Level 3 Apprenticeship/Work Based Diploma students from CAFRE have recently returned from a very successful study tour to Scotland where they were able to experience a range of production systems and farm situations.
Their first visit was to High Bishopton near Whithorn on the Solway coast to a specialist calf to heifer rearing unit, which served Kevin Forsyth’s three local dairy farms.
They also had the opportunity to view and learn about his anaerobic digester and rotary parlour. Near Thornhill the students were hosted by Andrew and Aileen Marchant, who run Clonhie farm for which they have secured a tenancy, it’s the second of nine new monitor farms being established in Scotland as part of a joint initiative by Quality Meat Scotland. As well as providing in wintering accommodation for young stock from other local farms, the farm has now 900 breeding ewes and 230 ewe lambs and the couple hope to reach their target of 1,200 ewes by 2020.
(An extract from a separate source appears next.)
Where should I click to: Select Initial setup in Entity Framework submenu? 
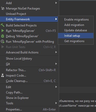tap(76, 36)
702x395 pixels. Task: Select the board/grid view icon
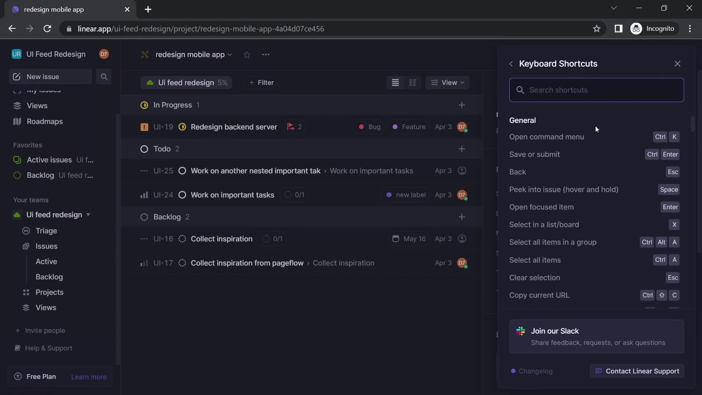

After overnight accommodation in Stirling the students visited the world-famous Perth Bull Sales at Stirling, with the main pedigree breeds on show being Charolais, Simmental and Salers.
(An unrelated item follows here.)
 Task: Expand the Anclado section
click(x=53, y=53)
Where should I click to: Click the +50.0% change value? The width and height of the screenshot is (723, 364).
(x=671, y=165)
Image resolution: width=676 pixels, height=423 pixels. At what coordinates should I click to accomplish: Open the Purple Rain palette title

In the afternoon they travelled further East to Fife and visited Parkend farm run by the Weatherup family where they run 180 pedigree Holstein dairy cows. 25 years of refined breeding have brought them to the forefront of the Holstein cattle breeding in Scotland, where they have collected many accolades both at the Highland show and the Scottish Winter fair, and last year represented the Holstein breed in mainland Europe.
The tour ended with a visit to the Brown Family at Gaindykehead Farm in North Lanarkshire. The Browns have years of experience in feeding prime cattle where they finish almost 3,000 each year selling 40 cattle a week off predominantly grass or silage and potato based diets. The cattle are marketed not only locally but to both Glasgow and London. Gareth Finch, from Markethill, stated: “This was a great tour, with a lot of variety. It was interesting to see some of the theory that we have been taught in class in real life situations.”